Seconded. I setup gitea on my server when Microsoft bought GitHub after comparing between gitlab, bitbucket, gogs, cgit, gitolite, and gitea. Gitea has the best community, features, and system requirements. Sad to say I still haven't moved my projects off of GitHub, but gitea setup wasn't the problem.

One thing I'd still like to see, and am thinking if I may (as a nobody with no connections) somehow be able to organise myself, is a global search. One of the main advantages of GitHub is discoverability, both as a project owner and as a project seeker. What if there was a server that distributed searches to the different self-hosted instances of gitea/gogs/gitlab/etc.? (Opt-in of course.)

The search would be distributed amongst all those setups which hopefully makes it light enough even though there will probably be a large volume, and this way people would have no reason to stay with a centralized company for git and bugtracker hosting. You could even have a client that connects to the instances individually, so even the search distribution server does not have to be centralized, you just need a DHT (ahem, I mean blockchain!) or some other central list of contributing nodes. And for very lightweight setups that still want to appear in search results, one could perhaps have different levels of results, from full code index to repository names and descriptions only.

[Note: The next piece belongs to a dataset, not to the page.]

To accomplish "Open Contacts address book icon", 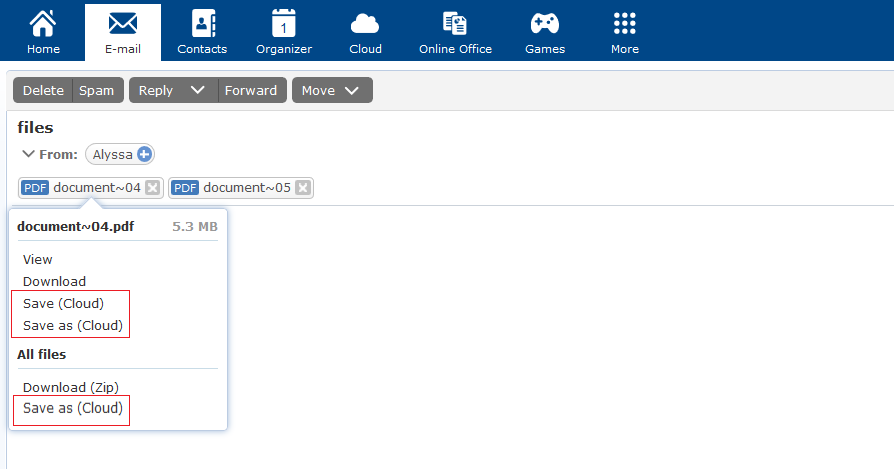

You can get support for implementing something like this from NLnet. Either a federated version or a 'google for git' would fit the bill I imagine.

Or adding a code search feature to Software Heritage.

https://nlnet.nl/discovery/


That's a very interesting idea!

Edit: removed a part about ForgeFed which I thought was what I had in mind, and they do a lot of things that would be nice to have (slightly more convenient than just "login with GitHub")... except search which you can't simply work around by creating an account on each git server where you want to contribute. Not sure what part of their project is discovery and why NLnet granted them money under the "Next Generation Search and Discovery" fund which, from the description, is very clearly aimed at search.


I'm not an expert on the topic but that sounds like the Fediverse.


Would you know what protocol they use for search?

I see that things like the Plume blogging platform have a cross-instance search, but whenever I ctrl+f for search on any documentation page there's nothing. For example, it says the four protocols it uses are activitypub (link goes to the spec at W3; the whole spec never mentions the word search), webfinger (spec page, an RFC, also never mentions it), HTTP signatures (just for verification it seems), and nodeinfo ("not part of the federation itself, but that gives some metadata about each instance"). I've looked in more places but this was one of the more concrete examples of where there clearly is search but I can't find the code or protocol anywhere.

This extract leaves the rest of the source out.